Certain Anticholinergic Drugs Appear to Raise Dementia Risk


HealthDay News
Updated: Apr 27th 2018

new article illustration

FRIDAY, April 27, 2018 (HealthDay News) -- Use of anticholinergic drugs may be tied to a future diagnosis of dementia, according to a study published online April 25 in The BMJ.

Kathryn Richardson, Ph.D., from University of East Anglia in the United Kingdom, and colleagues estimated the association between the duration and level of exposure to different classes of anticholinergic drugs and subsequent incident dementia in 40,770 patients (aged 65 to 99 years) diagnosed with dementia between April 2006 and July 2015, and 283,933 controls without dementia.

The researchers found that 35 percent of cases and 30 percent of controls were prescribed at least one anticholinergic drug during the study period. For any anticholinergic drug with an Anticholinergic Cognitive Burden (ACB) score of 3, the adjusted odds ratio for dementia was 1.11. Increasing average ACB score increased the risk of dementia.

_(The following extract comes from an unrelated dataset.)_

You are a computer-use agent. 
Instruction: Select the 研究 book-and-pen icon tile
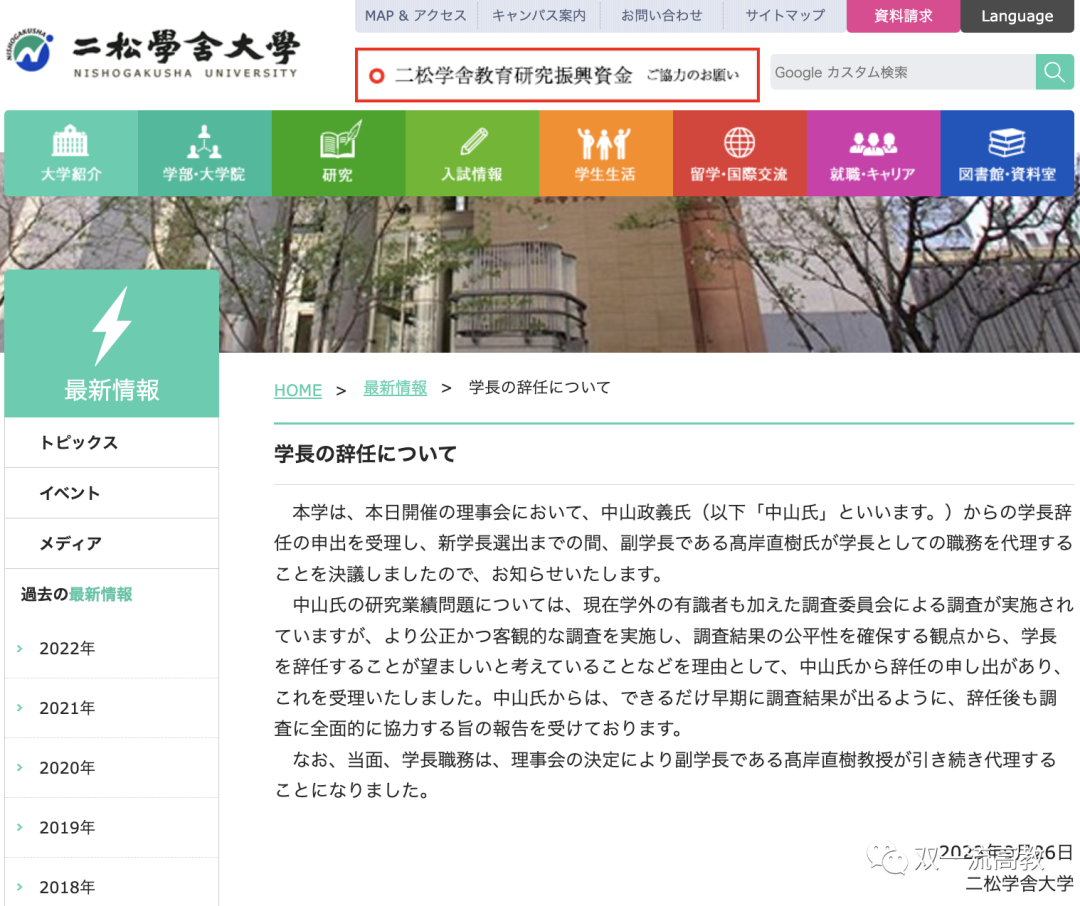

Gastrointestinal drugs with an ACB score of 3 were not linked to dementia, but the risk of dementia increased with greater exposure for antidepressant, urological, and anti-Parkinson's drugs with an ACB score of 3. Even for exposure 15 to 20 years before a diagnosis, the results persisted.

"A robust association between some classes of anticholinergic drugs and future dementia incidence was observed," the authors write. "Future research should examine anticholinergic drug classes as opposed to anticholinergic effects intrinsically or summing scales for anticholinergic exposure."

Several authors disclosed financial ties to the pharmaceutical industry.